Uganda rebels have quit peace talks aimed at ending a brutal 19-year conflict in which thousands of civilians have died, Ugandan state media reported on Thursday.
Lord's Resistance Army rebels said they were boycotting the talks with the government because of a heavy military build up by the Ugandan army, officials were quoted as saying in the government-owned The New Vision newspaper.
"The Juba peace talks are in grave threat and danger of failure due to the unfolding heavy military deployment of UPDF (Uganda People's Defence Forces) troops in Uganda, Southern Sudan and the Democratic Republic of Congo," said a statement signed by the head of the rebel team negotiating a peace deal with the government, Martin Ojul.

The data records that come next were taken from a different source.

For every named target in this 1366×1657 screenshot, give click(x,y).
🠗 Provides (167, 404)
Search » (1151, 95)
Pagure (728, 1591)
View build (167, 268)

Ojul said they handed the statement to Southern Sudan Vice President Dr Riek Machar, who is the chief mediator of the peace talks in the southern Sudan capital, Juba.
The said they would review there position in seven days. Ugandan army Maj Felix Kulayigye denied they are deployed anywhere near rebels.
The announcement is the second serious blow in two days to the ongoing talks.
On Wednesday the Ugandan army accused rebels of violating the increasingly fragile truce, which was signed last month, by leaving neutral assembly points.
The cease-fire calls for rebel fighters to gather at two assembly points in largely inhabited areas across the border in southern Sudan, where they will be protected and monitored while a broader peace deal is negotiated.
The rebels denied they had quit the camps.
The LRA is notorious for cutting off the tongues and lips of innocent civilians, enslaving thousands of children and driving nearly 2 million people from their homes.
The LRA was formed from the remnants of a northern Uganda rebellion that began in 1986 after President Yoweri Museveni, a southerner, overthrew a brutal military junta.
LRA leader Joseph Kony mixed politics with religious mysticism, declaring himself a Christian prophet fighting to rule this country of 26 million people according to the Ten Commandments.
UN officials estimate the LRA has kidnapped 20,000 children in the past 19 years, turning the boys into soldiers and the girls into sex slaves for rebel commanders.
The rebel leadership are wanted by the International Criminal Court for war crimes and crimes against humanity.
Earlier this year the ICC pressed Uganda, Sudan and Congo to hand the rebel suspects over for trial.
However, Museveni has said he will not implement the warrants as long as Kony's group negotiates peace.